NVIDIA has launched SANA-WM, an open-source world model with 2.6 billion parameters. This new model is designed to generate up to one minute of 720p video from a single image and camera trajectory, notably on a single GPU. The development signals a move towards more accessible, yet capable, video generation tools.
Key Technical Advancements
SANA-WM distinguishes itself by replacing many standard attention blocks with a frame-wise Gated DeltaNet (GDN). This approach differs from token-wise GDN used in language models, allowing SANA-WM to process an entire latent frame at each recurrent step. This architectural choice contributes to its efficiency.
The training regimen for SANA-WM involved a multi-stage process:
A total of approximately 18.5 days of training was conducted using 64 H100 GPUs.
This training utilized a dataset of 212,975 public video clips.
A significant portion, around 8 days (Stage 3), focused on extending training to sequences of up to 961 frames (60 seconds) and incorporating Dual-Branch Camera Control.
The primary diffusion transformer (DiT) training followed a four-stage progressive schedule, taking roughly 15 days. Early stages adapted pre-trained SANA-Video models to the frame-wise GDN structure on shorter clips.

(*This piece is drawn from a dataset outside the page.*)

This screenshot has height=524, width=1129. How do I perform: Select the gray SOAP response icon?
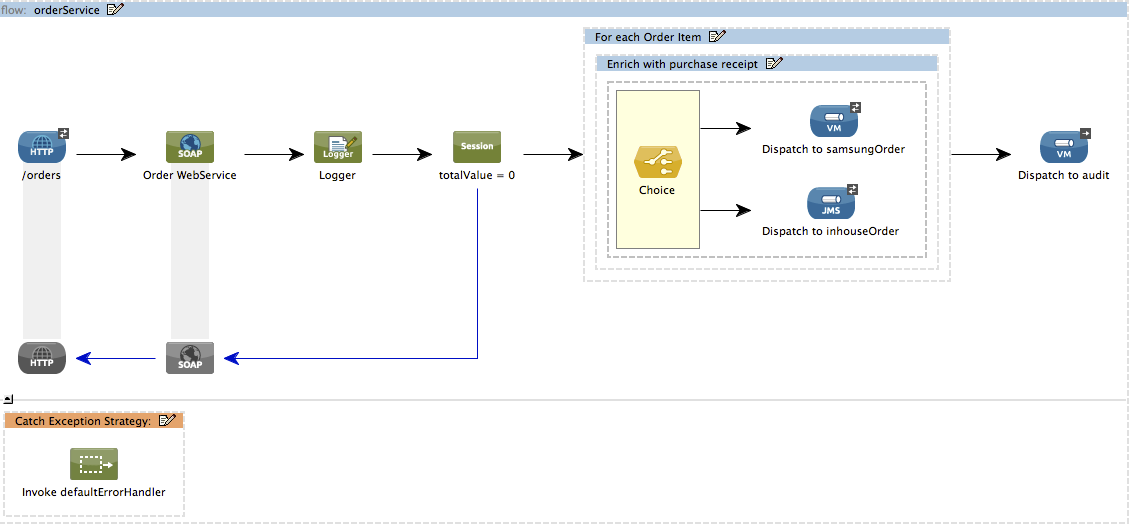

Performance and Efficiency Claims
NVIDIA suggests SANA-WM offers substantial efficiency gains. In comparisons, SANA-WM paired with a refiner reportedly achieves 36 times greater throughput than models like LingBot-World, while maintaining comparable visual quality scores according to VBench. This enhanced performance is achieved with reduced computational requirements compared to other systems.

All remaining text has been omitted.